SCIFI

Lord of the Flies-HOMEPAGE

My Home Town-HOMEPAGE



LINKS

CHAPTERS

____________

The Christa Affair

Chapter Nineteen

For long moments, the darkened room remained silent, save for the ragged breathing of its occupants. Karli moaned quietly, slowly regaining consciousness; her first thought was of Jashi, but attempted telepathic contact brought no response.

At last Toko switched on his torch, adjusted it to wide beam, and set it on the floor. In the glow of the hand lamp, the ceiling was its original pale yellow color; the furniture and the interior walls were gone, leaving the room as featureless as before. After a few moments, Rang too switched on his light, and the two of them could see the others in the room. Karli crawled painfully to where Jashi lay as he had fallen when shot by his shipmate, and felt for a pulse. "He's alive, Toko, but his pulse is weak and fast," she reported, before the scientist could ask. "I get only random activity telepathically, as I would expect if he were in deep, dreamless sleep. I think he's in deep shock. What the hell \was\ that?"

"Leave him be, for now. Advise me of any change." He didn't ask about the wound. The cauterizing effect of the beam would prevent heavy bleeding, and he was sure Karli wasn't aware that Jashi had been shot. She had been in the grip of her own personal insanity at the time; no use upsetting her any more until necessary. "Roi, are you with us?" he asked.

"Wait!" answered Roi, in the clipped tones of a telepath engaged in total contact with his partner. Long moments passed; no one spoke or moved. At last Roi answered crisply, obviously in control, "Sorry, I was talking with Lito. Everything is okay at the ship. They report a slight rise in the output of the underground power source, lasting just under eighty seconds, and terminating six and one-half minutes ago. Lito requests your instructions, Toko."

Although they both outranked him, neither Karli nor Rang protested. Toko was the scientist; his training made him the logical choice to take charge. "Maintain contact, situation here stable. No immediate action necessary here. No imminent danger to us." He knew Lito received the message, even as he spoke the words, via her contact with Roi.

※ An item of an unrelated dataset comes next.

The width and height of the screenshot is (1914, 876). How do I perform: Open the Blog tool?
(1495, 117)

Rang stood and walked to Karli, still huddling over the unconscious form of her bondmate. As he knelt beside them, she straightened and put her arms around his neck; pillowing her head on his shoulder, she began to sob quietly. With obvious effort, he straightened and picked her up in his arms. After a few moments she stopped crying. "What do you mean, 'no action necessary'?" Rang asked, putting Karli to her feet and steadying her with his arm around her waist. "Are you sure the door will keep them out? Won't they have a key?"

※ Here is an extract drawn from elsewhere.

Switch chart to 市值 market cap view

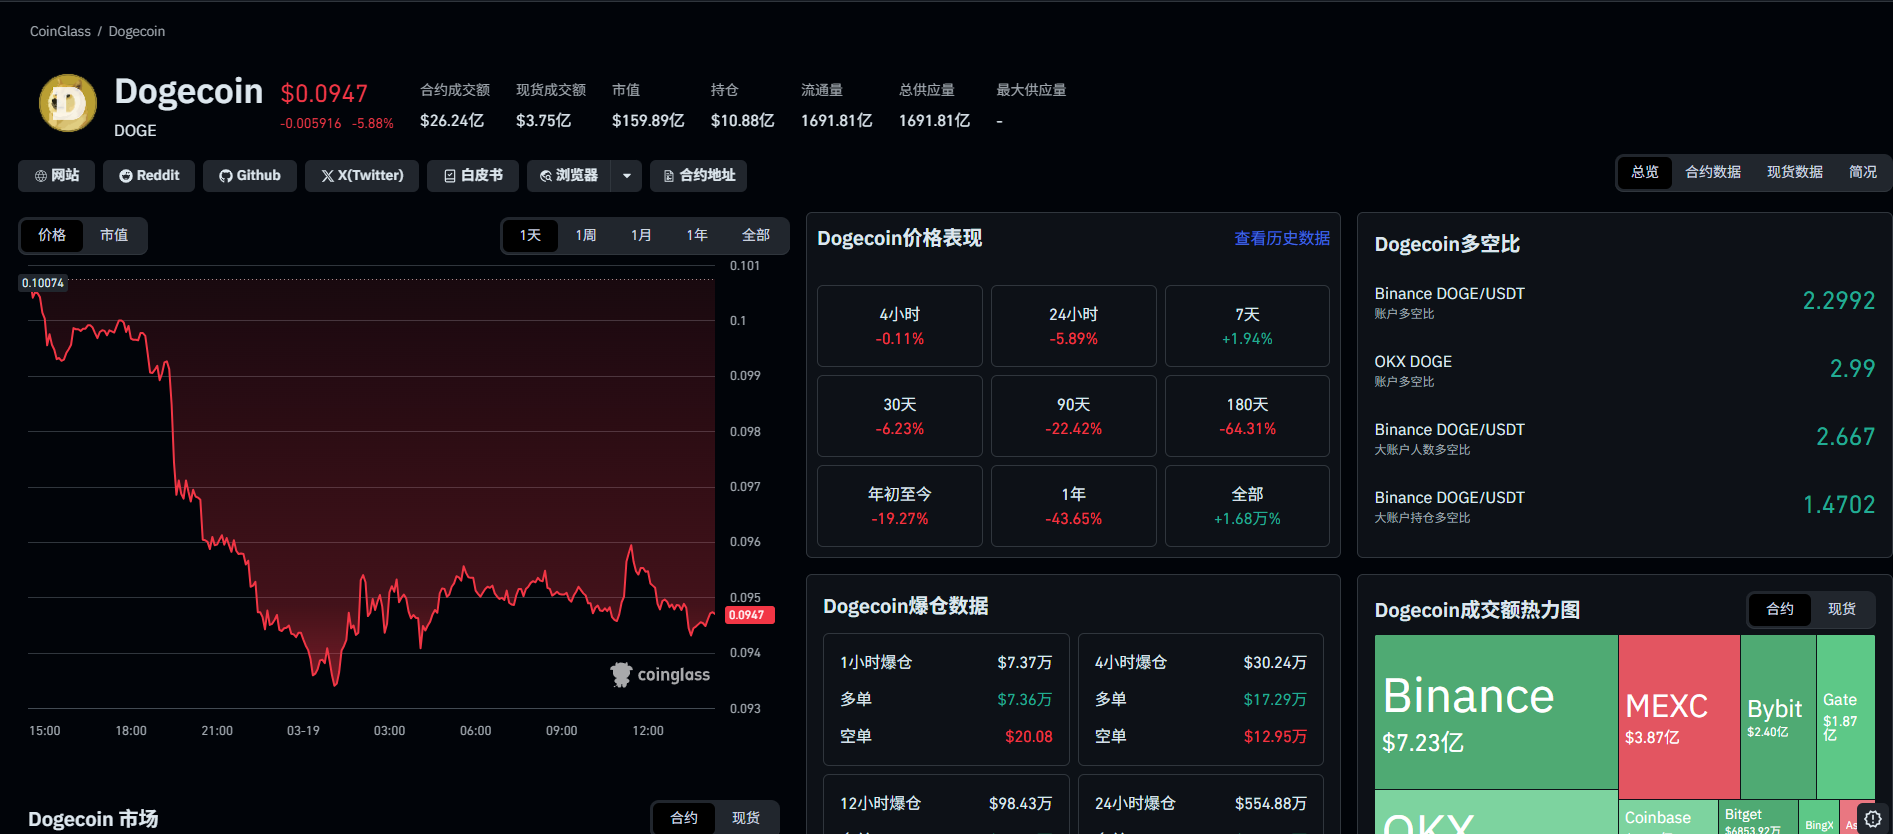tap(114, 235)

"There's no one here, Rang. No one except us."

"But Roi said..." Rang responded, his voice trailing off. "Explain!"

"Roi misunderstood my warning. I wasn't warning of intruders; the danger was quite different in form." He paused; no one else spoke.

"When I turned on the multiscanner, the indicator went off-scale... But not from alien life-form. It was from us. The biostats of all of us were dangerously high and climbing, with Jashi and Karli the worst. I think it has something to do with whatever turned the city from yellow to red, but I'm not sure. The fact that it began to ease as soon as we got inside here would seem to support that assumption -- the interior of this room was yellow when we entered."

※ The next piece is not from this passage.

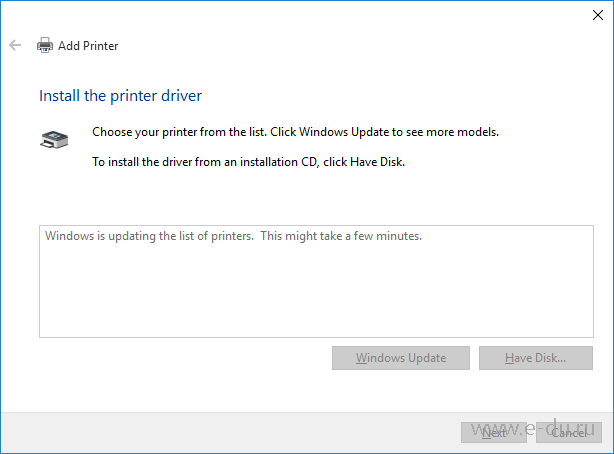Click the blank title bar area of the dialog
Viewport: 614px width, 454px height.
(x=300, y=14)
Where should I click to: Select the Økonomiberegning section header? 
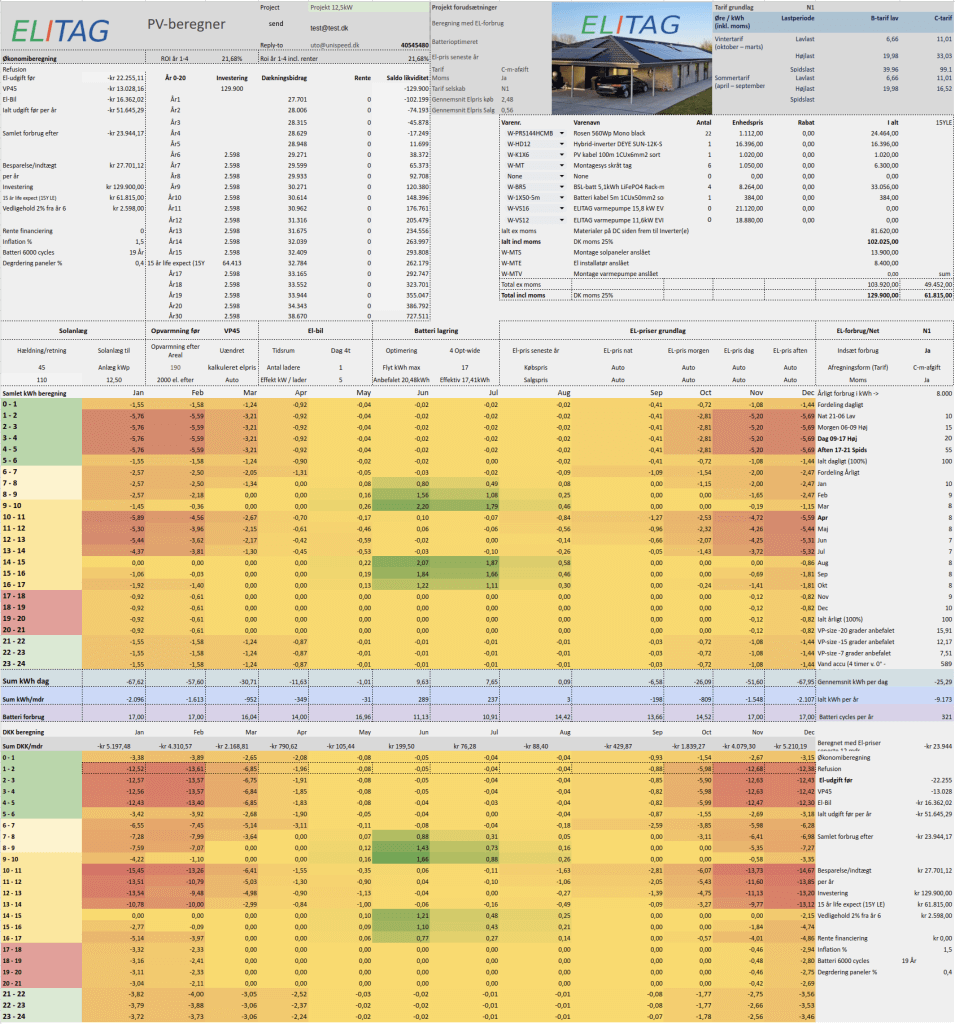point(30,59)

"I did feel better after we got inside," said Karli. "Until all hell broke loose! What \was\ that?" she repeated her earlier question. "And where did the furniture come from? And the walls?"

"Like the helmet and the booth in the Hall of Records -- manipulated from nothing when activated, apparently," was Toko's reply.

Rang entered the conversation. "When I stumbled and fell into the control panel, I must have activated them, along with whatever caused this room to go crazy. I'm glad the master cut-out was the same as the panel the Keeper taught me how to use in the entrance chamber."

"If it hadn't been, we'd be dead by now." reflected Roi. "If not for my contact with Lito, I'd have gone over the edge too. I felt \so angry\! I don't think she could have kept me sane much longer, and I would have taken her with me." There was a long moment of silence as the implication of his last statement sank in -- even the \Klondike\ had been in danger.

"It seemed to affect the telepaths more than the others," Toko continued. "Jashi and Karli were far worse off than you -- the effects were amplified for them because they were both here, receiving altered sensory input and feeding it to each other thru their contact, while Lito was aboard the ship and not directly affected -- but you were in worse condition than Rang or myself. We were all feeling noticeably irritable by the time we got the door open. Must be some kind of mood-control device; the colors of the buildings change in sync with it."

"That would explain why everything is the same color," agreed Karli. "They might have found mood control necessary in the confines of this place -- especially if it was crowded."

After a long moment of silence Toko spoke again. "We are in no immediate danger as long as we stay in this room and don't turn anything on, but I am afraid we can't get back to the ship as long as the city outside is red."

"But the elevator to the surface is just next door!" protested Karli. "Surely we can take it for the few seconds we'd be exposed. We gotta get Jashi back to the ship!"

"Karli, I'm afraid you're right... More right than you know. I had to shoot him to keep him from killing Rang," Toko responded matter-of-factly. "I didn't have any choice," he finished over her protest. "Roi, take a look at his leg."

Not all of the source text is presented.